Data to examine: Begin
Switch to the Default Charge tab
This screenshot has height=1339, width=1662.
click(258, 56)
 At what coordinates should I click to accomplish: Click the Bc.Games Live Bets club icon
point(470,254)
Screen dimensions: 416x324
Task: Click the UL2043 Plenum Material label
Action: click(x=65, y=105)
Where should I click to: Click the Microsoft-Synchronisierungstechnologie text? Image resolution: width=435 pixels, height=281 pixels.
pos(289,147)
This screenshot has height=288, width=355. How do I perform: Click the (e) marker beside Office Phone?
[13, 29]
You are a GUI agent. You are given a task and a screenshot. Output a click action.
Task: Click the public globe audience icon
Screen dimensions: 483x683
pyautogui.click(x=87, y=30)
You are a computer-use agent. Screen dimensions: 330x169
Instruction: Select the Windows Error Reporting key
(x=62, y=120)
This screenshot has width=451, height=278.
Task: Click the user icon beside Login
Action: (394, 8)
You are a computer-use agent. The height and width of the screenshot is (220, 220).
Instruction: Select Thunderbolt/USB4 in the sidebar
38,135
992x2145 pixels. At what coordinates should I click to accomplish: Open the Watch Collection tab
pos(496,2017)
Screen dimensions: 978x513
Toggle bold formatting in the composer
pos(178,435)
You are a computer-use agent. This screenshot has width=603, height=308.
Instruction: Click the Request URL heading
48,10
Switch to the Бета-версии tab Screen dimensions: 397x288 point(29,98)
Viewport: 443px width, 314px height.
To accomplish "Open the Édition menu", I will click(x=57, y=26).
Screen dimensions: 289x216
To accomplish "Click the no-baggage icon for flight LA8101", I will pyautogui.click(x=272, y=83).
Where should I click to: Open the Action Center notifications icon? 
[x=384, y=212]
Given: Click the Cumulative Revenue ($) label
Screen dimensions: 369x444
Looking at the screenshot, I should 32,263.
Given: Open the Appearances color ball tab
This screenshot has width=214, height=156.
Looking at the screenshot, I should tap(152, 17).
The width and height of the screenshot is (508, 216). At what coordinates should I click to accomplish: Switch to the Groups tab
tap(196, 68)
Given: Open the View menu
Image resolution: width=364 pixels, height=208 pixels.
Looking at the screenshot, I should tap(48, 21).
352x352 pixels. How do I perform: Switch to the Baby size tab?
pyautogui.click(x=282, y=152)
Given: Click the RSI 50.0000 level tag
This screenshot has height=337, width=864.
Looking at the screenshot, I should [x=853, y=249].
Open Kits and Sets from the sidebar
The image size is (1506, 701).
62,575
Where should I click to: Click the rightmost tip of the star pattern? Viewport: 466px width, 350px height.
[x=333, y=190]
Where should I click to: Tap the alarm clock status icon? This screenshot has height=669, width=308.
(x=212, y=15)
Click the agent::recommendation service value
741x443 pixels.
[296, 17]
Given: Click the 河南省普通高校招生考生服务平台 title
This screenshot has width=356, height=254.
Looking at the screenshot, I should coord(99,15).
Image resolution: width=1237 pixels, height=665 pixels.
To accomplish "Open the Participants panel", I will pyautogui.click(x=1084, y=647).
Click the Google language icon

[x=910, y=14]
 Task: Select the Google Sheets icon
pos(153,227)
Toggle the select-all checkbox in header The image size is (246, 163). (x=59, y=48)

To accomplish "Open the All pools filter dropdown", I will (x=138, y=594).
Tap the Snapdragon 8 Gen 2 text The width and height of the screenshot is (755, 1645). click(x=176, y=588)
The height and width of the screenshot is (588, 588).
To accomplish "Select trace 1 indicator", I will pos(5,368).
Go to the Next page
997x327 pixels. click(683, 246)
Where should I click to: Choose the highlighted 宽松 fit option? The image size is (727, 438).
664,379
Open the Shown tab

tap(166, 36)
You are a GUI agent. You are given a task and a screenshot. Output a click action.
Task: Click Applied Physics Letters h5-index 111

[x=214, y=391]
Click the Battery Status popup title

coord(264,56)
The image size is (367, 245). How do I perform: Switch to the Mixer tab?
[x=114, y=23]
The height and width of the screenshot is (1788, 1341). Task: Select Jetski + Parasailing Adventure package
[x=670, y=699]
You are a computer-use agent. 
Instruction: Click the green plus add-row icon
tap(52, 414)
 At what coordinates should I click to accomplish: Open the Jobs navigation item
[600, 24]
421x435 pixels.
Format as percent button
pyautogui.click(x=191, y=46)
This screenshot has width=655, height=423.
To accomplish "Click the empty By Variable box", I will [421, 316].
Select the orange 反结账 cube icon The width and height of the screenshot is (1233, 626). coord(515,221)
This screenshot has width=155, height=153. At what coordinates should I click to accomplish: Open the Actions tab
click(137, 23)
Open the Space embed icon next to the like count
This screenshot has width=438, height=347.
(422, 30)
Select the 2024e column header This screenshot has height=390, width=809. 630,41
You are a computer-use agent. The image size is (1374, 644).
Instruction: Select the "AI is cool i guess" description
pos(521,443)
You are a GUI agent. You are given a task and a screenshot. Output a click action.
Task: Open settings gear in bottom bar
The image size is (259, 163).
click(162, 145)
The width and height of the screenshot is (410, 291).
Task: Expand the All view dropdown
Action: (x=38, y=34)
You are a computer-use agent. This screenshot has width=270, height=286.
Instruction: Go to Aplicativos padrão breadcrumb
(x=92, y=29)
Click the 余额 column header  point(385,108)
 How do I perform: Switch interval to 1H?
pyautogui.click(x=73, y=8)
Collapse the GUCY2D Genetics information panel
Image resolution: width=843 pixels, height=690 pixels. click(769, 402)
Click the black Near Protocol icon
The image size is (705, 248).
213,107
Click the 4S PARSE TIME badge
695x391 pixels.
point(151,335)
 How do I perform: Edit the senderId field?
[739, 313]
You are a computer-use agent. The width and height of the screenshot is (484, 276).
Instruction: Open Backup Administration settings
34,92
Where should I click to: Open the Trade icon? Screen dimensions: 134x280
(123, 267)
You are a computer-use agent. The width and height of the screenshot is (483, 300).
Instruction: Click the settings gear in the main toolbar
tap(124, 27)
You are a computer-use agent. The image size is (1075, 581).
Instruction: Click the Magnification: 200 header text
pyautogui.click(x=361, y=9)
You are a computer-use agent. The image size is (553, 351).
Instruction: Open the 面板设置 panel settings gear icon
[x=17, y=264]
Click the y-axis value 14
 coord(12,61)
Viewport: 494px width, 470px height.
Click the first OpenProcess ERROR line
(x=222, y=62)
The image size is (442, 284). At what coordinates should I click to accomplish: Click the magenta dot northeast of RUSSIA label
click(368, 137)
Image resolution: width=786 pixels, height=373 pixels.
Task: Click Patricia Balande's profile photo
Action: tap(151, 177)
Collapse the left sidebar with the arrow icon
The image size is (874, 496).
Data to examine: End
- Problem requirements
Reproduce, please, every line of the records above without alteration.

- Response area
Switch to the Default Charge tab
This screenshot has height=1339, width=1662.
click(258, 56)
 At what coordinates should I click to accomplish: Click the Bc.Games Live Bets club icon
point(470,254)
Screen dimensions: 416x324
Task: Click the UL2043 Plenum Material label
Action: click(x=65, y=105)
Where should I click to: Click the Microsoft-Synchronisierungstechnologie text? Image resolution: width=435 pixels, height=281 pixels.
pos(289,147)
This screenshot has height=288, width=355. How do I perform: Click the (e) marker beside Office Phone?
[13, 29]
You are a GUI agent. You are given a task and a screenshot. Output a click action.
Task: Click the public globe audience icon
Screen dimensions: 483x683
pyautogui.click(x=87, y=30)
You are a computer-use agent. Screen dimensions: 330x169
Instruction: Select the Windows Error Reporting key
(x=62, y=120)
This screenshot has width=451, height=278.
Task: Click the user icon beside Login
Action: (394, 8)
You are a computer-use agent. The height and width of the screenshot is (220, 220).
Instruction: Select Thunderbolt/USB4 in the sidebar
38,135
992x2145 pixels. At what coordinates should I click to accomplish: Open the Watch Collection tab
pos(496,2017)
Screen dimensions: 978x513
Toggle bold formatting in the composer
pos(178,435)
You are a computer-use agent. This screenshot has width=603, height=308.
Instruction: Click the Request URL heading
48,10
Switch to the Бета-версии tab Screen dimensions: 397x288 point(29,98)
Viewport: 443px width, 314px height.
To accomplish "Open the Édition menu", I will click(x=57, y=26).
Screen dimensions: 289x216
To accomplish "Click the no-baggage icon for flight LA8101", I will pyautogui.click(x=272, y=83).
Where should I click to: Open the Action Center notifications icon? 
[x=384, y=212]
Given: Click the Cumulative Revenue ($) label
Screen dimensions: 369x444
Looking at the screenshot, I should 32,263.
Given: Open the Appearances color ball tab
This screenshot has width=214, height=156.
Looking at the screenshot, I should tap(152, 17).
The width and height of the screenshot is (508, 216). At what coordinates should I click to accomplish: Switch to the Groups tab
tap(196, 68)
Given: Open the View menu
Image resolution: width=364 pixels, height=208 pixels.
Looking at the screenshot, I should tap(48, 21).
352x352 pixels. How do I perform: Switch to the Baby size tab?
pyautogui.click(x=282, y=152)
Given: Click the RSI 50.0000 level tag
This screenshot has height=337, width=864.
Looking at the screenshot, I should [x=853, y=249].
Open Kits and Sets from the sidebar
The image size is (1506, 701).
62,575
Where should I click to: Click the rightmost tip of the star pattern? Viewport: 466px width, 350px height.
[x=333, y=190]
Where should I click to: Tap the alarm clock status icon? This screenshot has height=669, width=308.
(x=212, y=15)
Click the agent::recommendation service value
741x443 pixels.
[296, 17]
Given: Click the 河南省普通高校招生考生服务平台 title
This screenshot has width=356, height=254.
Looking at the screenshot, I should coord(99,15).
Image resolution: width=1237 pixels, height=665 pixels.
To accomplish "Open the Participants panel", I will pyautogui.click(x=1084, y=647).
Click the Google language icon

[x=910, y=14]
 Task: Select the Google Sheets icon
pos(153,227)
Toggle the select-all checkbox in header The image size is (246, 163). (x=59, y=48)

To accomplish "Open the All pools filter dropdown", I will (x=138, y=594).
Tap the Snapdragon 8 Gen 2 text The width and height of the screenshot is (755, 1645). click(x=176, y=588)
The height and width of the screenshot is (588, 588).
To accomplish "Select trace 1 indicator", I will pos(5,368).
Go to the Next page
997x327 pixels. click(683, 246)
Where should I click to: Choose the highlighted 宽松 fit option? The image size is (727, 438).
664,379
Open the Shown tab

tap(166, 36)
You are a GUI agent. You are given a task and a screenshot. Output a click action.
Task: Click Applied Physics Letters h5-index 111

[x=214, y=391]
Click the Battery Status popup title

coord(264,56)
The image size is (367, 245). How do I perform: Switch to the Mixer tab?
[x=114, y=23]
The height and width of the screenshot is (1788, 1341). Task: Select Jetski + Parasailing Adventure package
[x=670, y=699]
You are a computer-use agent. 
Instruction: Click the green plus add-row icon
tap(52, 414)
 At what coordinates should I click to accomplish: Open the Jobs navigation item
[600, 24]
421x435 pixels.
Format as percent button
pyautogui.click(x=191, y=46)
This screenshot has width=655, height=423.
To accomplish "Click the empty By Variable box", I will [421, 316].
Select the orange 反结账 cube icon The width and height of the screenshot is (1233, 626). coord(515,221)
This screenshot has width=155, height=153. At what coordinates should I click to accomplish: Open the Actions tab
click(137, 23)
Open the Space embed icon next to the like count
This screenshot has width=438, height=347.
(422, 30)
Select the 2024e column header This screenshot has height=390, width=809. 630,41
You are a computer-use agent. The image size is (1374, 644).
Instruction: Select the "AI is cool i guess" description
pos(521,443)
You are a GUI agent. You are given a task and a screenshot. Output a click action.
Task: Open settings gear in bottom bar
The image size is (259, 163).
click(162, 145)
The width and height of the screenshot is (410, 291).
Task: Expand the All view dropdown
Action: (x=38, y=34)
You are a computer-use agent. This screenshot has width=270, height=286.
Instruction: Go to Aplicativos padrão breadcrumb
(x=92, y=29)
Click the 余额 column header  point(385,108)
 How do I perform: Switch interval to 1H?
pyautogui.click(x=73, y=8)
Collapse the GUCY2D Genetics information panel
Image resolution: width=843 pixels, height=690 pixels. click(769, 402)
Click the black Near Protocol icon
The image size is (705, 248).
213,107
Click the 4S PARSE TIME badge
695x391 pixels.
point(151,335)
 How do I perform: Edit the senderId field?
[739, 313]
You are a computer-use agent. The width and height of the screenshot is (484, 276).
Instruction: Open Backup Administration settings
34,92
Where should I click to: Open the Trade icon? Screen dimensions: 134x280
(123, 267)
You are a computer-use agent. The width and height of the screenshot is (483, 300).
Instruction: Click the settings gear in the main toolbar
tap(124, 27)
You are a computer-use agent. The image size is (1075, 581).
Instruction: Click the Magnification: 200 header text
pyautogui.click(x=361, y=9)
You are a computer-use agent. The image size is (553, 351).
Instruction: Open the 面板设置 panel settings gear icon
[x=17, y=264]
Click the y-axis value 14
 coord(12,61)
Viewport: 494px width, 470px height.
Click the first OpenProcess ERROR line
(x=222, y=62)
The image size is (442, 284). At what coordinates should I click to accomplish: Click the magenta dot northeast of RUSSIA label
click(368, 137)
Image resolution: width=786 pixels, height=373 pixels.
Task: Click Patricia Balande's profile photo
Action: tap(151, 177)
Collapse the left sidebar with the arrow icon
The image size is (874, 496).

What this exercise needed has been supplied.